At the bank she's told all Palestinian deposits before the formation of Israel have been wiped clean, plus she's unable to apply for a Palestinian passport since she has no connection to the Occupied Territories. Determined to remain, she meets waiter Emad (Saleh Bakri), a young man whose future should be bright, but despite a full scholarship awaiting him in Canada, he can't get a visa out. Frustration grows for them both, her naive returnee playing against his jaded resident.
Blocked at every turn ("All we have is the truth -- I'm not giving up"), Soraya decides to take her grandfather's money from the bank by force, assisted by Emad and his filmmaker friend Marwan (Riyad Ideis) in a scene that should have been comical, or at least tense, but is neither. After priding herself on taking only what is owed to the family, she grabs extra wads of cash "as interest." The bandits disguise themselves with yarmulkes and pass through roadblocks into Israel, where Soraya and Emad, fugitives both from the robbery and as visa-less Palestinians, visit their ancestral homes.
"Salt" isn't lacking in some fine moments, especially when Soraya and Emad locate the ruins of his family village of Dawayma: one of the few times that Jacir allows emotions to exist without the need to overly explain. Not so the scenes in Soraya's grandfather's home, now owned by a sympathetic Israeli (Shelly Goral), whose welcoming attitude ("I think everyone wants peace, except for the leaders") is ultimately treated with patronizing contempt.

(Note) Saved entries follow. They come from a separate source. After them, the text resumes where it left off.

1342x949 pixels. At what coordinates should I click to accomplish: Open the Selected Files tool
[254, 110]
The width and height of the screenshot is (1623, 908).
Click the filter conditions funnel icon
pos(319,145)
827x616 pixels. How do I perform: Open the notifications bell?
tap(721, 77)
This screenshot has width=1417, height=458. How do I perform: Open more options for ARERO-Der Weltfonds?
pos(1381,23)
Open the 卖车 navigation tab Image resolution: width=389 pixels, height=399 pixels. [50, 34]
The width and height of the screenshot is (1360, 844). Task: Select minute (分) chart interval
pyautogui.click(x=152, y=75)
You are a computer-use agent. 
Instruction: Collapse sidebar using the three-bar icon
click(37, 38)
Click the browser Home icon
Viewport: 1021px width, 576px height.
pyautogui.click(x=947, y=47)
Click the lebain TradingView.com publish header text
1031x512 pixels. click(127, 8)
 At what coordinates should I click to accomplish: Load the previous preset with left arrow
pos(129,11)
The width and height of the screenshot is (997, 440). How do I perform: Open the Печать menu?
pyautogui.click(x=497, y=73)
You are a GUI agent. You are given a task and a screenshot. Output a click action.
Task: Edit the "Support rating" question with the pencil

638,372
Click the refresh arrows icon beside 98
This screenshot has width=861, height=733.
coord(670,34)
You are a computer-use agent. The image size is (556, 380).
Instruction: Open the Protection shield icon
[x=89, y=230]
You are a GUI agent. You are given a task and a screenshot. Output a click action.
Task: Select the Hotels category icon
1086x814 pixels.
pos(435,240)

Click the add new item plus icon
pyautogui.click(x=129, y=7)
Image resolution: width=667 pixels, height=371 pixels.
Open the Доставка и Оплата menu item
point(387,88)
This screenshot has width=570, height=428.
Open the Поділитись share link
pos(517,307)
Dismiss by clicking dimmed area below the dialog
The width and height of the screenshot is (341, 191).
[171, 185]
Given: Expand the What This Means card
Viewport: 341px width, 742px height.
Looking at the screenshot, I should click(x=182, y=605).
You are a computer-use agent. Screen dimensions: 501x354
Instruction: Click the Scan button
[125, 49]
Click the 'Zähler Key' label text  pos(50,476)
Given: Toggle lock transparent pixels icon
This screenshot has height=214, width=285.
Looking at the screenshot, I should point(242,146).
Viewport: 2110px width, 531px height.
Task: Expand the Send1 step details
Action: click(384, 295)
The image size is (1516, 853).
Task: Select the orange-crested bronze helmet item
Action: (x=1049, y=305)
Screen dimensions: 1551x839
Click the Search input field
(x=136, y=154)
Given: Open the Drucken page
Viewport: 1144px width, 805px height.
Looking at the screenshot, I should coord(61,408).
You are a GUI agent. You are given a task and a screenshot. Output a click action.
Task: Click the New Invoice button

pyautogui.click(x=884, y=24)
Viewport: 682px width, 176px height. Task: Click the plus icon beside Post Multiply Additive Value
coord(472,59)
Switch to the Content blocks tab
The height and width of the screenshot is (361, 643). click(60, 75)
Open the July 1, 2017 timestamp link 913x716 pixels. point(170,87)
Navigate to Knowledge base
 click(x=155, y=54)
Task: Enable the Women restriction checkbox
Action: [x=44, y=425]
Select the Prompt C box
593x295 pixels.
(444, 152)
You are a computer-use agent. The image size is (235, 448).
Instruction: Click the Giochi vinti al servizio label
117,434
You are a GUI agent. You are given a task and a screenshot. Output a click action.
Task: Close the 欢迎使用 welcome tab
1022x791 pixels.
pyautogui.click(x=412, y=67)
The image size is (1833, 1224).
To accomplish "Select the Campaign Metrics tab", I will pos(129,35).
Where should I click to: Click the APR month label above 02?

Part of the problem lies in the conception of Soraya as a character, maddeningly naive and at times just plain stupid but obviously written that way so no opportunity will be lost to explain the history. Of course such lessons are important, but superb films such as "Rana's Wedding," "Private" and "Paradise Now" succeed in saying far more about the situation on the ground without the need to pontificate.
Dialogue flow is also a problem, though Bakri ("The Band's Visit") holds every scene he's in, furthering the sense of separation between himself and the non-professionals in the cast. Overall visuals are clean and straightforward, though editing drags and extraneous scenes (such as at a nightclub in Ramallah) should be cut to reduce the overlong running time.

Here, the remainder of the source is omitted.